• What is required: Please give the material again from its first line up to and including the line with "Action: pos(35,496)", replacing "sidebar" with "side panel" and leaving everything else unchanged.

• Data lines:
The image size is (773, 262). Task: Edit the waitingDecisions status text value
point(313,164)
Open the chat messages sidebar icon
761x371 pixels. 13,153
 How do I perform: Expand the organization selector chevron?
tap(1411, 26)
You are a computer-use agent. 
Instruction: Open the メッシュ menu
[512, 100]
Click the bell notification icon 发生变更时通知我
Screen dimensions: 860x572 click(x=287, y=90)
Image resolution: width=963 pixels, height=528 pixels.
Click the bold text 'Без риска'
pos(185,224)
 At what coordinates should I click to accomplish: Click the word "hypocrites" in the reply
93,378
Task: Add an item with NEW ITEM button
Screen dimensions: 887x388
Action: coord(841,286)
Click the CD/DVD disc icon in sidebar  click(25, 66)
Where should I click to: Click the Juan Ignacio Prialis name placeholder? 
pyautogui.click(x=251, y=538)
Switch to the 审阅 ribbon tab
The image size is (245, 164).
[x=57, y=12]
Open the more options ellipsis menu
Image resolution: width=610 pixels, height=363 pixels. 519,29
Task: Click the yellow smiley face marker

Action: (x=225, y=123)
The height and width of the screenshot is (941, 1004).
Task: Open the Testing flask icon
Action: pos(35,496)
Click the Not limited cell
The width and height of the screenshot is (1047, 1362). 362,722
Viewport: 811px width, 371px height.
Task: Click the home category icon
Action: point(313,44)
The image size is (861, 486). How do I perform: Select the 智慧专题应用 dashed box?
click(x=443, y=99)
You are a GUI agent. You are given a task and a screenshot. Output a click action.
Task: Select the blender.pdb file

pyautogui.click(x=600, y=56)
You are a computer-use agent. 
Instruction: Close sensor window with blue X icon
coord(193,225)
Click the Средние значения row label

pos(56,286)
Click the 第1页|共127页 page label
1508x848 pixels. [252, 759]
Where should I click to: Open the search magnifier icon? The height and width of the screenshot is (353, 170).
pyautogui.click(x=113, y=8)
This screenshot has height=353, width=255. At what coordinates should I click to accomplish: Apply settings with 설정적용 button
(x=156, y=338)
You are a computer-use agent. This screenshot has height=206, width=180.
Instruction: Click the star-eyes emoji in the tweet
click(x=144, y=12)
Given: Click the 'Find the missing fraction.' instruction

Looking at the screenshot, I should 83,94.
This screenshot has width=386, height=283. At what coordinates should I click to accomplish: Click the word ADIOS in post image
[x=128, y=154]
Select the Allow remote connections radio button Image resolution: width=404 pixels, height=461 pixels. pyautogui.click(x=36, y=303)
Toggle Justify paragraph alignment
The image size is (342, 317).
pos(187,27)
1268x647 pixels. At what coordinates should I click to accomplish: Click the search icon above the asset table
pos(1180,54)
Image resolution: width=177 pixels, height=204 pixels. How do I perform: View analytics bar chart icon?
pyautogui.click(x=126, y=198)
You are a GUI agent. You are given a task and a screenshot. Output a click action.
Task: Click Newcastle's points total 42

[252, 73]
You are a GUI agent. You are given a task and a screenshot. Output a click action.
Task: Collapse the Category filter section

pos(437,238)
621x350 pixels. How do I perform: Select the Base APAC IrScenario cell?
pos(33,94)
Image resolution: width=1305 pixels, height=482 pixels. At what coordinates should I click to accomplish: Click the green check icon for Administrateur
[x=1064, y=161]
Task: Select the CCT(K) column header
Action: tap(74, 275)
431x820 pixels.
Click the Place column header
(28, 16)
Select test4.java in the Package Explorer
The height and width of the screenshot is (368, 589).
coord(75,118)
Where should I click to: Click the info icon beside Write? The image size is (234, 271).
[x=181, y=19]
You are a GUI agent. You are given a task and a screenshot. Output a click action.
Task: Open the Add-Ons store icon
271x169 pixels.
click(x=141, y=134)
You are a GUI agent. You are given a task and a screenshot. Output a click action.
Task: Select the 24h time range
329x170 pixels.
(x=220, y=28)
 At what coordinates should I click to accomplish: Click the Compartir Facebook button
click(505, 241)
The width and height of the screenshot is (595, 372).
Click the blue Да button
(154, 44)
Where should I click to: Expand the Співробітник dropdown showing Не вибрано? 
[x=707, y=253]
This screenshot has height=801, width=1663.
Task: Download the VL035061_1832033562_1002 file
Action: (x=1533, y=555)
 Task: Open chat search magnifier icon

• Solution for this task:
The image size is (773, 262). Task: Edit the waitingDecisions status text value
point(313,164)
Open the chat messages side panel icon
761x371 pixels. 13,153
 How do I perform: Expand the organization selector chevron?
tap(1411, 26)
You are a computer-use agent. 
Instruction: Open the メッシュ menu
[512, 100]
Click the bell notification icon 发生变更时通知我
Screen dimensions: 860x572 click(x=287, y=90)
Image resolution: width=963 pixels, height=528 pixels.
Click the bold text 'Без риска'
pos(185,224)
 At what coordinates should I click to accomplish: Click the word "hypocrites" in the reply
93,378
Task: Add an item with NEW ITEM button
Screen dimensions: 887x388
Action: coord(841,286)
Click the CD/DVD disc icon in side panel  click(25, 66)
Where should I click to: Click the Juan Ignacio Prialis name placeholder? 
pyautogui.click(x=251, y=538)
Switch to the 审阅 ribbon tab
The image size is (245, 164).
[x=57, y=12]
Open the more options ellipsis menu
Image resolution: width=610 pixels, height=363 pixels. 519,29
Task: Click the yellow smiley face marker

Action: (x=225, y=123)
The height and width of the screenshot is (941, 1004).
Task: Open the Testing flask icon
Action: pos(35,496)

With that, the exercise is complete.